Domestic team information
- 1903/04: Europeans

Career statistics
| Competition | First-class |
| Matches | 1 |
| Runs scored | 1 |
| Batting average | 0.50 |
| 100s/50s | –/– |
| Top score | 1 |
| Catches/stumpings | –/– |
- Source: ESPNcricinfo, 1 December 2018

= John Monteath =

Irish cricketer and colonial official

John Monteath (9 October 1878 - 11 June 1955) was an Irish first-class cricketer and colonial official in British India.

Monteath was the son of Sir James Monteath, a colonial administrator in British India. He was educated at Clifton College, before going up to King's College, Cambridge in 1897. He graduated with a first-class in 1900, before joining the Indian Civil Service (ICI) in 1902.

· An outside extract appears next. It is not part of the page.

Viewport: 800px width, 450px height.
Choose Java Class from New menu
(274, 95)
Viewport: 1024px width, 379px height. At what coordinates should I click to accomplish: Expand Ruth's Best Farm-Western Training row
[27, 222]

His first post in the ICI was as an Assistant Collector at Dharwar, a position he held until 1908. During this time, he played a first-class cricket match for the Europeans against the Parsees at Bombay. Batting twice in the match, Monteath was dismissed without scoring in the European's first-innings by Kekhashru Mistry, and was dismissed by the same bowler for a single run in their second-innings. Fellow Irishman James McDonogh was also a member of the Europeans team. He served as an Assistant Political Agent in Kathiawar from 1908-1915, before taking up the post of Municipal Commissioner in Ahmedabad, a position he held for a few months in 1915. He was the Postmaster General for the Punjab in 1915-1916, before taking up the same post from 1916-1919 in Madras. He was a District Magistrate for the Bombay Presidency and Sind from 1921-1926, and from 1926-1928 he was the Secretary to the Bombay Government Home Department. In the Indian General Election of 1926 he was elected to the Central Legislative Assembly.

He later served as the Dewan or Prime Minister of Junagadh State, a post he held from 1933-1939. Monteath was made a Companion of the Order of the Indian Empire in the 1937 New Year Honours. He returned to England around the time of Indian Independence, and was living at Bury St Edmunds. He died at Awliscombe in Devon in June 1955.